* **What you will do**: Every record must be copied exactly, from first line to last.

(Items from a dataset)
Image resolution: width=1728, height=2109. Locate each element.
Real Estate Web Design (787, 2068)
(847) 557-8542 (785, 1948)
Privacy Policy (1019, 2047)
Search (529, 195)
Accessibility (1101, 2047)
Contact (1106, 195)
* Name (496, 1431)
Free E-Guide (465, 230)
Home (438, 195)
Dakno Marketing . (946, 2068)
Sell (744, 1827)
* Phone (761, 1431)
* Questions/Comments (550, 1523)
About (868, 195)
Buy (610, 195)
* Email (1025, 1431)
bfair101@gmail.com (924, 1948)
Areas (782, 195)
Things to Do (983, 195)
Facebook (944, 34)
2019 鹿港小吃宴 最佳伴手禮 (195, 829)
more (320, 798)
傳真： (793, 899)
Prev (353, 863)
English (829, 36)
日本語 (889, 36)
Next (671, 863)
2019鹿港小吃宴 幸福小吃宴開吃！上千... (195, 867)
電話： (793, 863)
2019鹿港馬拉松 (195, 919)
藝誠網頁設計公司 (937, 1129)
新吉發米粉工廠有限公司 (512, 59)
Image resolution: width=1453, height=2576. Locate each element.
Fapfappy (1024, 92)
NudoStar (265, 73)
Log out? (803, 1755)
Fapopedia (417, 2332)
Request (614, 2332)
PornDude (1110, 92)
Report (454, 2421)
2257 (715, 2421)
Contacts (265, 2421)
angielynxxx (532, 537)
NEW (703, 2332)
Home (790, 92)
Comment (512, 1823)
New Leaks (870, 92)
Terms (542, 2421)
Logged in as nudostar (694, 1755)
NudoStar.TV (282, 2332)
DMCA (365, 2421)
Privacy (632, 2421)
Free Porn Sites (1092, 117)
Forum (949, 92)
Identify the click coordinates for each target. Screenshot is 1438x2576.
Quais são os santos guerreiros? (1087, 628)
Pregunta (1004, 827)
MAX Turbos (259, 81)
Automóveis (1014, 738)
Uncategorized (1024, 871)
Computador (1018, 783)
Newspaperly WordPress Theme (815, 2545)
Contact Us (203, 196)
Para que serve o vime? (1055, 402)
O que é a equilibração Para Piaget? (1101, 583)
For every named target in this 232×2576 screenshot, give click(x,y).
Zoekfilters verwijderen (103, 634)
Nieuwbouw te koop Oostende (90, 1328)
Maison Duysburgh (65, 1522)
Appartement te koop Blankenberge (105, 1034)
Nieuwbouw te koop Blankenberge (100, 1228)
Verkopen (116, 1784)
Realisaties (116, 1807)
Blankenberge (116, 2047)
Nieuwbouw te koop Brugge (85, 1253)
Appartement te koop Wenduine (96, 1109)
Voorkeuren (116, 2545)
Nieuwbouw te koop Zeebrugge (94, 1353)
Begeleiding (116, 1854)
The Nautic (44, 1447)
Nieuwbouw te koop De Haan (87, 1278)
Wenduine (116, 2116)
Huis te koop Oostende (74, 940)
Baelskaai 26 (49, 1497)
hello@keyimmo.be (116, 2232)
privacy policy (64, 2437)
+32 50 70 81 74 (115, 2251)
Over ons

* **The answer**:
Image resolution: width=1728, height=2109. Locate each element.
Real Estate Web Design (787, 2068)
(847) 557-8542 (785, 1948)
Privacy Policy (1019, 2047)
Search (529, 195)
Accessibility (1101, 2047)
Contact (1106, 195)
* Name (496, 1431)
Free E-Guide (465, 230)
Home (438, 195)
Dakno Marketing . (946, 2068)
Sell (744, 1827)
* Phone (761, 1431)
* Questions/Comments (550, 1523)
About (868, 195)
Buy (610, 195)
* Email (1025, 1431)
bfair101@gmail.com (924, 1948)
Areas (782, 195)
Things to Do (983, 195)
Facebook (944, 34)
2019 鹿港小吃宴 最佳伴手禮 (195, 829)
more (320, 798)
傳真： (793, 899)
Prev (353, 863)
English (829, 36)
日本語 (889, 36)
Next (671, 863)
2019鹿港小吃宴 幸福小吃宴開吃！上千... (195, 867)
電話： (793, 863)
2019鹿港馬拉松 (195, 919)
藝誠網頁設計公司 (937, 1129)
新吉發米粉工廠有限公司 (512, 59)
Image resolution: width=1453, height=2576. Locate each element.
Fapfappy (1024, 92)
NudoStar (265, 73)
Log out? (803, 1755)
Fapopedia (417, 2332)
Request (614, 2332)
PornDude (1110, 92)
Report (454, 2421)
2257 (715, 2421)
Contacts (265, 2421)
angielynxxx (532, 537)
NEW (703, 2332)
Home (790, 92)
Comment (512, 1823)
New Leaks (870, 92)
Terms (542, 2421)
Logged in as nudostar (694, 1755)
NudoStar.TV (282, 2332)
DMCA (365, 2421)
Privacy (632, 2421)
Free Porn Sites (1092, 117)
Forum (949, 92)
Identify the click coordinates for each target. Screenshot is 1438x2576.
Quais são os santos guerreiros? (1087, 628)
Pregunta (1004, 827)
MAX Turbos (259, 81)
Automóveis (1014, 738)
Uncategorized (1024, 871)
Computador (1018, 783)
Newspaperly WordPress Theme (815, 2545)
Contact Us (203, 196)
Para que serve o vime? (1055, 402)
O que é a equilibração Para Piaget? (1101, 583)
For every named target in this 232×2576 screenshot, give click(x,y).
Zoekfilters verwijderen (103, 634)
Nieuwbouw te koop Oostende (90, 1328)
Maison Duysburgh (65, 1522)
Appartement te koop Blankenberge (105, 1034)
Nieuwbouw te koop Blankenberge (100, 1228)
Verkopen (116, 1784)
Realisaties (116, 1807)
Blankenberge (116, 2047)
Nieuwbouw te koop Brugge (85, 1253)
Appartement te koop Wenduine (96, 1109)
Voorkeuren (116, 2545)
Nieuwbouw te koop Zeebrugge (94, 1353)
Begeleiding (116, 1854)
The Nautic (44, 1447)
Nieuwbouw te koop De Haan (87, 1278)
Wenduine (116, 2116)
Huis te koop Oostende (74, 940)
Baelskaai 26 (49, 1497)
hello@keyimmo.be (116, 2232)
privacy policy (64, 2437)
+32 50 70 81 74 (115, 2251)
Over ons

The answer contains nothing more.